* **Teks Bacaan**:
━━━━━━━━━━

Lebih jauh, Frans menyampaikan, seluruh elemen perlu menyadari bahwa DOB adalah sebuah kebijakan. Dalam hal ini untuk mendekatkan masyarakat pada kesejahteraan. Dalam mencapai tujuan ini, dibutuhkan kerja kolaborasi.
“Jadi bukan kita membangun untuk Papua, tapi kita juga membangun dari Papua untuk Indonesia. Itu hal yang perlu kita ingat. Tidak ada sesuatu yang dicapai sendiri tapi harus kolaborasi bersama,” tutupnya.
Sementara Lembaga Masyarakat Adat (LMA) Papua, mendukung Daerah Otonomi Baru (DOB) Provinsi Papua. Adapun wilayah tersebut, DOB Provinsi Papua Selatan, Provinsi Papua Tengah dan Provinsi Papua Pegunungan Tengah.
Ketua LMA Papua, Lenis Kogoya mengatakan, sebenarnya, tiga daerah di atas sudah sejak lama menginginkan pemekaran Provinsi. Daerah Papua Selatan misalnya, sudah menunggu bertahun-tahun agar terealisasi pemekaran.
Sementara itu, di daerah Papua Tengah, pernah terjadi perang karena isu pemekaran. Di Pegunungan Tengah kata Lenis, masyarakat memang menginginkan pemekaran, tetapi lebih pada pemekaran Kabupaten ketimbang Provinsi.
“Selama ini yang kami tuntut adalah Kabupaten, tetapi yang muncul Provinsi. Nah, karena itu, masyarakat merasa berterima kasih karena kalau Provinsi muncul, berarti Kabupaten juga muncul,” kata Lenis menceritakan keinginan masyarakat di daerah Pegunungan Tengah.

━━━━━━━━━━

* **Data Tersedia**:
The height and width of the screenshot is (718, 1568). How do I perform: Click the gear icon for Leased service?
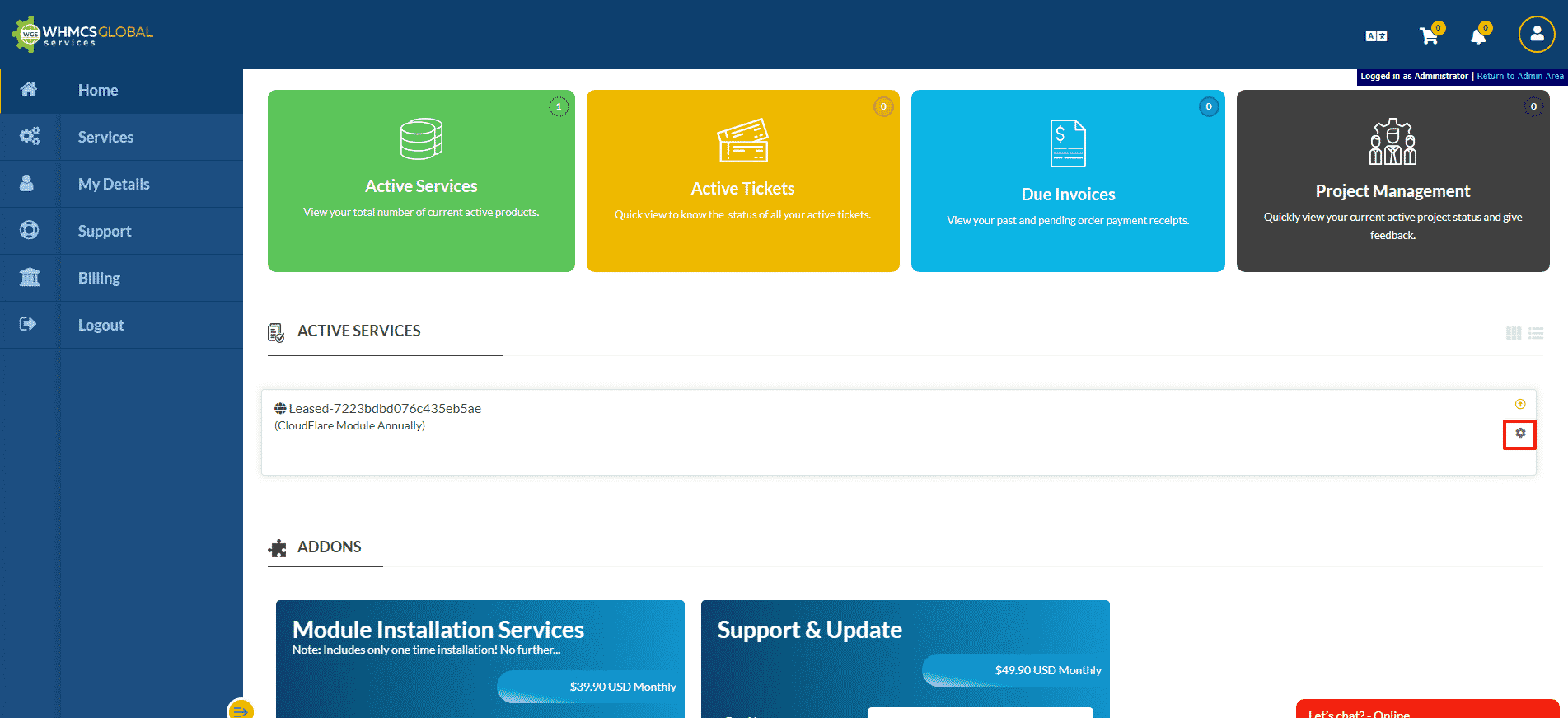(x=1520, y=434)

━━━━━━━━━━

* **Yang Dikerjakan**:
**1.** Jelaskan dalam satu sampai tiga kalimat, berdasarkan teks tentang pemekaran Papua, mengapa masyarakat Pegunungan Tengah merasa berterima kasih meskipun yang muncul adalah Provinsi, bukan Kabupaten yang mereka tuntut.
**2.** Tuliskan lanjutan teks tentang pemekaran Papua, dimulai setelah kalimat terakhirnya.

* **Tugas Terjawab**:
**1.** Masyarakat Pegunungan Tengah merasa berterima kasih karena munculnya Provinsi berarti Kabupaten juga akan muncul. Jadi, meskipun selama ini mereka menuntut pemekaran Kabupaten, kehadiran Provinsi tetap membawa pemekaran Kabupaten yang mereka inginkan.

**2.**
Meski begitu, Lenis tak menampik pro-kontra di tengah masyarakat terkait rencana pemekaran itu sendiri. Ia mengatakan, di era demokrasi seperti sekarang, itu merupakan hal wajar dan tidak perlu disikapi secara berlebihan.
Ia lalu menyinggung peran LMA untuk mengurai ketegangan di tengah-tengah masyarakat. “Pasti ada pro-kontra di tengah-tengah masyarakat. Di era demokrasi, ini sebenarnya wajar-wajar saja dan harus diterima. Tugas LMA adalah memberi kedamaian di tengah perbedaan ini” kata Lenis.
Lenis melanjutkan, LMA sendiri memiliki peran strategis untuk mengawal seluruh program Pemerintah yang diatur dalam sejumlah Undang-Undang. Karena itu, dia meyakini LMA akan selalu menjadi garda terdepan untuk memastikan proses pembangunan yang sesuai dan menjawab kebutuhan masyarakat.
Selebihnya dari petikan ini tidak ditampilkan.